Work instructions:
1) In the post about the Cycle Double Cover Conjecture, revise the text starting at "Imagine a graph" and ending at "two of them.", with each "graph" changed to "network".
2) Answer these questions from the post about the Cycle Double Cover Conjecture:
(a) How long did GPT-5.6 Sol Ultra take to produce the proof?
(b) How many upvotes did the link get on Hacker News?
(c) Who is listed as the author on the paper?
3) Decide whether each statement agrees with the post about the Cycle Double Cover Conjecture. Answer yes or no, and quote the words from the post that decide it.
(a) The proof is three pages long.
(b) The PDF link was first posted by a Reddit user.
(c) OpenAI kept the prompt it used private.
──────── Passage shown
GPT-5.6 Sol Ultra produced a proof of the Cycle Double Cover Conjecture — open since the 1970s — using 64 concurrent agents and a brilliantly crafted prompt. But is it real?

Chethan·July 11, 2026

The Cycle Double Cover Conjecture has been open since the 1970s. Tutte posed it. Szekeres posed it. Seymour posed it. Some of the best graph theorists alive spent decades poking at it without cracking it.

Last night, GPT-5.6 Sol Ultra produced a proof in under an hour. It's three pages. It uses tools that have existed for forty years — nowhere-zero flows, a bit of linear algebra over F₂, and a clever reduction that apparently nobody thought to combine this way.

And the entire internet is arguing about whether it's real.

The problem, for non-mathematicians

Imagine a graph — a bunch of dots connected by lines. A "cycle" is a path that starts and ends at the same dot without retracing any line. The Cycle Double Cover Conjecture says: if your graph has no bridges (no single line whose removal would split the graph in two), then you can find a collection of cycles where every single line appears in exactly two of them.

That's it. That's the whole conjecture. You can explain it to a child in thirty seconds.

You cannot prove it. Generations of mathematicians couldn't. It's one of those deceptively simple problems that hides layers of structural complexity — the kind that makes careers and breaks spirits.

What happened

A Twitter user going by @__eknight__ posted a link to a PDF hosted on OpenAI's CDN. The PDF contains a proof. The author listed on the paper? OpenAI. The statement of AI use at the bottom reads:

"The proof in this note is entirely due to GPT 5.6 Sol Ultra and the writeup with Codex (with GPT 5.6 Sol)."

Within hours, it hit the top of Hacker News. 378 upvotes. Over 300 comments. Mathematicians pulled out their copies of Atiyah-MacDonald to fact-check claims in the thread (literally — someone named wbl said they went to their bookshelf to verify another commenter's claim).

The proof itself is genuinely elegant. It reduces the problem to cubic graphs (standard), applies a nowhere-zero Γ-flow where Γ = F₃², and then does a clever conversion of edge labels into two-element sets satisfying a local condition. The key step is a linear algebra argument showing that local assignments can be made globally consistent. If you speak graph theory, it reads like a classic "why didn't anyone think of this" proof — the kind that makes you feel simultaneously impressed and annoyed.

The prompt is the real story

Here's where it gets interesting for those of us who build with AI.

OpenAI didn't just hand GPT-5.6 the conjecture and say "good luck." They published the full prompt. It's a masterclass in AI orchestration — and it reveals exactly how far we are from "just ask the model."
────────────────
──────── Information given
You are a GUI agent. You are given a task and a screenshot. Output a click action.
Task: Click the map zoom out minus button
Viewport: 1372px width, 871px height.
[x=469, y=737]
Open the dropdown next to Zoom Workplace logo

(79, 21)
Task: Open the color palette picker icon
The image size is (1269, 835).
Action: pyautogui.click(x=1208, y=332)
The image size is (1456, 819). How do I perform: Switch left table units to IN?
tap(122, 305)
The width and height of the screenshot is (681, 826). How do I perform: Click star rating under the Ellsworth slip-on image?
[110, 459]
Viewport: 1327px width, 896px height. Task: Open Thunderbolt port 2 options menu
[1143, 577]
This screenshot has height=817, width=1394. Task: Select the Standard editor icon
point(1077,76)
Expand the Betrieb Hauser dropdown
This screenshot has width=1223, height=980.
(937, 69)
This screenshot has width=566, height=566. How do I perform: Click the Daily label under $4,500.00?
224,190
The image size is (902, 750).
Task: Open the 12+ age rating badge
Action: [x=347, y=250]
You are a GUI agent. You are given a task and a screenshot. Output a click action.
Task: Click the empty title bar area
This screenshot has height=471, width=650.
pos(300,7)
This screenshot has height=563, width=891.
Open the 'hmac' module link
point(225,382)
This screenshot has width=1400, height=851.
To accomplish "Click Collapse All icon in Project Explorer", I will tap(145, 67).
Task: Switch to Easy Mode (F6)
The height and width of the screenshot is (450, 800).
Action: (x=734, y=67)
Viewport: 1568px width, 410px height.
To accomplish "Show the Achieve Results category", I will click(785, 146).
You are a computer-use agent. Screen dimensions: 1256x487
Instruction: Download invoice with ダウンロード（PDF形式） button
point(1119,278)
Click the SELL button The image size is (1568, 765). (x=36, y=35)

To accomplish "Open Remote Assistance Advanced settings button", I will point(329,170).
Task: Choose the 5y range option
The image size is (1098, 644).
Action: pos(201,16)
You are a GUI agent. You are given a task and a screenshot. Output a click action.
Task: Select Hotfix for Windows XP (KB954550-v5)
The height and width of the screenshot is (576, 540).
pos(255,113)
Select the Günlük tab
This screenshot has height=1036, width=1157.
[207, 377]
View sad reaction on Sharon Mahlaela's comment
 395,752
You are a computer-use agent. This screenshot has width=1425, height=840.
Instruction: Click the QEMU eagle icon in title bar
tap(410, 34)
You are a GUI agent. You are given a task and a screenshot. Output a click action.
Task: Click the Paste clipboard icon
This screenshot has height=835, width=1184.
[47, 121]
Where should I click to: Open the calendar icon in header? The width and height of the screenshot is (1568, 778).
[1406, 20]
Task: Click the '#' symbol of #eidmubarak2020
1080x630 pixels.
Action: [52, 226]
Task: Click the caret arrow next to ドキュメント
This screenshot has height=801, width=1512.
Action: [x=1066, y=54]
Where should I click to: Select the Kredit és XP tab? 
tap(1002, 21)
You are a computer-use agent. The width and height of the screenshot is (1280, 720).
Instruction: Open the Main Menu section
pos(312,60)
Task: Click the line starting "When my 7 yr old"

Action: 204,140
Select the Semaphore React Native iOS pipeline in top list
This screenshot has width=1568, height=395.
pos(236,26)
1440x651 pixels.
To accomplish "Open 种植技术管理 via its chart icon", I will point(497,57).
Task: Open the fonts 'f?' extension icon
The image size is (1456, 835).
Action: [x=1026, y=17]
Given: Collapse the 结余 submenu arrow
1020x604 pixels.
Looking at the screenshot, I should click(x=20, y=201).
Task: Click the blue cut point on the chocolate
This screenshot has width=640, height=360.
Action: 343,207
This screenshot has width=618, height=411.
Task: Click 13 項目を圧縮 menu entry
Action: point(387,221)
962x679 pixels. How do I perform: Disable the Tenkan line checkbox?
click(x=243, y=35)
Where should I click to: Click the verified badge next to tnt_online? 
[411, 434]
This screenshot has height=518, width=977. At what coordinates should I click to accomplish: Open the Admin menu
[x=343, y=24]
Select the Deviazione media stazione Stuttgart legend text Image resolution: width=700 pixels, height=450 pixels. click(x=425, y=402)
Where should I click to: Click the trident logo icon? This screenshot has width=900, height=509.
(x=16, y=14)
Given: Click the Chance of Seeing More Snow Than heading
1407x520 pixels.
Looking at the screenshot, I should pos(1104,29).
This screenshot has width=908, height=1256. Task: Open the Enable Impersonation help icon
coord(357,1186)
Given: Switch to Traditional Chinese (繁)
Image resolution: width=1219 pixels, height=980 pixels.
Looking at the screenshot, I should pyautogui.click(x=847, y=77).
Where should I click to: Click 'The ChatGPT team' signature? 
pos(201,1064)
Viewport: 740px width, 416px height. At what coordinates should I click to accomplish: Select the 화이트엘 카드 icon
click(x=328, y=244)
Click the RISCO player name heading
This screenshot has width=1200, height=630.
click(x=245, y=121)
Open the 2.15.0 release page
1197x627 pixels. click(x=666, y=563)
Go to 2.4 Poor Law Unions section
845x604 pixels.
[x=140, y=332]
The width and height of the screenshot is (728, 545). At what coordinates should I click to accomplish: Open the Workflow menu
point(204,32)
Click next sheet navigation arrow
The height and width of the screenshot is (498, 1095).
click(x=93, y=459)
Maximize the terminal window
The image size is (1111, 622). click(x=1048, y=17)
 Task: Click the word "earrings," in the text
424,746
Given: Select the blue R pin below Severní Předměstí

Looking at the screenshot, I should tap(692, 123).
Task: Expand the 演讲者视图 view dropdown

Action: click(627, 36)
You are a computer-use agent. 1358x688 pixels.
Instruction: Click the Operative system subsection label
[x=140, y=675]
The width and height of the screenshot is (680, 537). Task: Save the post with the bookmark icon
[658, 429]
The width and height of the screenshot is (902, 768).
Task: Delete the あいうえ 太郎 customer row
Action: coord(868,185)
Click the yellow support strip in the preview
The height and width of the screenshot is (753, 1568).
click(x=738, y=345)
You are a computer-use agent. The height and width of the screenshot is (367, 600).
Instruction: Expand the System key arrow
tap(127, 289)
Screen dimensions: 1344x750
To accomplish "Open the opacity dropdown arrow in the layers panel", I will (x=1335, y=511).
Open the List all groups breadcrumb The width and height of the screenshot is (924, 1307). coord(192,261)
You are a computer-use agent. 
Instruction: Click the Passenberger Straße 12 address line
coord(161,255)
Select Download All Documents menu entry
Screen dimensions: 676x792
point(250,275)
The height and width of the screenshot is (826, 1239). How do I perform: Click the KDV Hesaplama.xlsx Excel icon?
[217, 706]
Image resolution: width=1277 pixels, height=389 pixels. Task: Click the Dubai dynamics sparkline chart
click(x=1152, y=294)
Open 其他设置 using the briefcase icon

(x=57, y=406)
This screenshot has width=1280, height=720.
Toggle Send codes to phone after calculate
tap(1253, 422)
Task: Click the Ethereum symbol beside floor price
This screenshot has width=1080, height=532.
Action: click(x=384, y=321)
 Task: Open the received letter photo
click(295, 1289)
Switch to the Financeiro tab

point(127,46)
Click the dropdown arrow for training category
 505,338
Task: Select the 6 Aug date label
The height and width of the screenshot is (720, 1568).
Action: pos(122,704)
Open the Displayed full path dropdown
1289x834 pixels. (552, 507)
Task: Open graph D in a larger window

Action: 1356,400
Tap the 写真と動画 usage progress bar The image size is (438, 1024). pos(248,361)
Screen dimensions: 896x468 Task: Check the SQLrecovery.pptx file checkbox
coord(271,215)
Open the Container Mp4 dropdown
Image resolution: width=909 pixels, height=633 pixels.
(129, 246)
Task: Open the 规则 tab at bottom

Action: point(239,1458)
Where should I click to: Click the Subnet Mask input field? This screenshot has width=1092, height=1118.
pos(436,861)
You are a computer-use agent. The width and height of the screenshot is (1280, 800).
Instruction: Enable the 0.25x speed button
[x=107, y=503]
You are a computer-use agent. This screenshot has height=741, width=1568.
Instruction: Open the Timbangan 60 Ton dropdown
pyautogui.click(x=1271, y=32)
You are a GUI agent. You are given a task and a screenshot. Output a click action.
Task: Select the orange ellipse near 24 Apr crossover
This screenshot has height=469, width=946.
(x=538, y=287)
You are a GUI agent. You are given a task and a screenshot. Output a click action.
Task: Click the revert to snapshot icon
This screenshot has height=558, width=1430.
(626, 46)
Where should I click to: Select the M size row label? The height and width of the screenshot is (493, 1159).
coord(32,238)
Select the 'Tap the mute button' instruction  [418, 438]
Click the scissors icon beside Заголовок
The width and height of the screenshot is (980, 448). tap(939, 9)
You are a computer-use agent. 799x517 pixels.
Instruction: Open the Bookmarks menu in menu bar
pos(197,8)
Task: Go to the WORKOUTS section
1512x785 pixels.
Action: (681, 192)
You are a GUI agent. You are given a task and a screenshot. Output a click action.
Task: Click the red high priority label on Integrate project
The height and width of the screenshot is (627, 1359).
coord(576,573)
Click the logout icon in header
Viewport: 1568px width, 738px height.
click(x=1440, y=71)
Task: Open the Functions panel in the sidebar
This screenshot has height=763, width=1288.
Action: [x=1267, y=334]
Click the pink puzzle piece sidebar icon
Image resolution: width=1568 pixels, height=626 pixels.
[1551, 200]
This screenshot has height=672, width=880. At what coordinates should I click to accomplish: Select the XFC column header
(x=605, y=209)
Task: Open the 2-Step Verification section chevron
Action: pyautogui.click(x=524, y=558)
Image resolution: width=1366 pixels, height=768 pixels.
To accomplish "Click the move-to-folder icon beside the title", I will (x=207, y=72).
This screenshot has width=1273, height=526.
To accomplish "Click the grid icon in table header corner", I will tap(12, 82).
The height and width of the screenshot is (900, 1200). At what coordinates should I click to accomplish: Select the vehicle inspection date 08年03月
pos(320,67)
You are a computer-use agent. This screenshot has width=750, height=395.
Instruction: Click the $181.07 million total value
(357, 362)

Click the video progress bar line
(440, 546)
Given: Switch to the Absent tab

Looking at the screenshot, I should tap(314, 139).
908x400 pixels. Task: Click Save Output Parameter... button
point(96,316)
────────────────
Results of the exercise:
1)
Imagine a network — a bunch of dots connected by lines. A "cycle" is a path that starts and ends at the same dot without retracing any line. The Cycle Double Cover Conjecture says: if your network has no bridges (no single line whose removal would split the network in two), then you can find a collection of cycles where every single line appears in exactly two of them.

2)
(a) Under an hour.
(b) 378.
(c) OpenAI.

3)
(a) Yes: "It's three pages."
(b) No: "A Twitter user going by @__eknight__ posted a link to a PDF hosted on OpenAI's CDN."
(c) No: "They published the full prompt."